The main files to keep in mind are aclpub2/templates/proceedings.tex
which contains the core Jinja template file, and aclpub2/generate.py
which is responsible for rendering the template.
The input templates use the T1 font encoding. If you are interested in different encodings (e.g., Vietnamese) you have to modify the aclpub2/templates/proceedings.tex
by changing the statement \usepackage[T1]{fontenc}
and specifying a different encoding, e.g., \usepackage[T5]{fontenc}
.
This project makes extensive use of Jinja to produce readable Latex templates. Before contributing or forking, it is generally helpful to familiarize yourself with the Jinja library. Documentation can be found here.
Additional configuration for Jinja can be found in the aclpub2/templates.py
file.
The purpose of this file are to set up the Jinja environment with LaTeX-like block delimiters so that the proceedings.tex
file can be syntax highlighted and otherwise interacted with in a fashion that is more natural for LaTeX users.
In addition, it is also responsible for configuring some convenience functions that allow us to create some LaTeX structures in the final output .tex
file that are easier to write in native Python than either the Jinja base syntax, or LaTeX alone.
** Work in progress **
Describes the conference program. This file is organized in blocks, each with a title, start, and end time, followed by a list of papers IDs. Instead of defining presentations, sessions may define subsessions, which have the same structure as the top-level session.
- title: Title of the conference session, e.g. Opening Remarks
start_time: Start time of the session as an ISO datestring.
end_time: End time of the session as an ISO datestring.
location: Location that the session is taking place in, e.g. Main Hall or Online
chair: (opt) Name of the chair of the session, e.g. Jane Doe.
url: (opt) URL to join or view the session, if applicable.
papers:
- id: Paper ID
start_time: Optional start time of the paper slot as an ISO datestring.
end_time: Optional start time of the paper slot as an ISO datestring.
# Or, if this is a session that is broken into subsessions:
- title: Title of the conference session, e.g. Opening Remarks
start_time: Start time of the session as an ISO datestring.
end_time: End time of the session as an ISO datestring.
subsessions:
- title: Title of the conference session, e.g.

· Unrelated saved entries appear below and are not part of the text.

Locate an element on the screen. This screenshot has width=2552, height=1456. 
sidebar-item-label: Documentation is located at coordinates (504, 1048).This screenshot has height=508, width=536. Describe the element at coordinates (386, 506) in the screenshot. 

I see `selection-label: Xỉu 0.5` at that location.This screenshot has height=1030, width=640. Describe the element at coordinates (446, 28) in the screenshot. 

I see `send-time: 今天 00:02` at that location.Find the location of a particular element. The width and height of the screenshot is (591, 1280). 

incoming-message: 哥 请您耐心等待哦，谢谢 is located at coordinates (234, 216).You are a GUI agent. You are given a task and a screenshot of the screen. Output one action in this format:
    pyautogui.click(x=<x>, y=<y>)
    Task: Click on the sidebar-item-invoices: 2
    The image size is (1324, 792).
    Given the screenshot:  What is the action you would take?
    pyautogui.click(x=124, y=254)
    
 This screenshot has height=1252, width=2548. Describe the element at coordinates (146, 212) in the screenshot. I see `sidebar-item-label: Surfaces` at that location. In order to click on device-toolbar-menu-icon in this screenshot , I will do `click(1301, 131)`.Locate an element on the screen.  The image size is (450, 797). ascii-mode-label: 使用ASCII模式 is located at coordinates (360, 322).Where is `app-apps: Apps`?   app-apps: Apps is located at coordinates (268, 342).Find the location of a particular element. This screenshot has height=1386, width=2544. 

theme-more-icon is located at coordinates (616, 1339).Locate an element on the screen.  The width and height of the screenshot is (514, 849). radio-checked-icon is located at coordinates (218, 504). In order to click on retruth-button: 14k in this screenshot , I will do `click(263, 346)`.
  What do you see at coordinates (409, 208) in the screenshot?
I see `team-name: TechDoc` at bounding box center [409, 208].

Opening Remarks
start_time: Start time of the session as an ISO datestring.
end_time: End time of the session as an ISO datestring.
chair: (opt) Name of the chair of the session, e.g. Jane Doe.
location: Location that the session is taking place in.
papers:
- id: Paper ID
start_time: Optional start time of the paper slot as an ISO datestring.
end_time: Optional start time of the paper slot as an ISO datestring.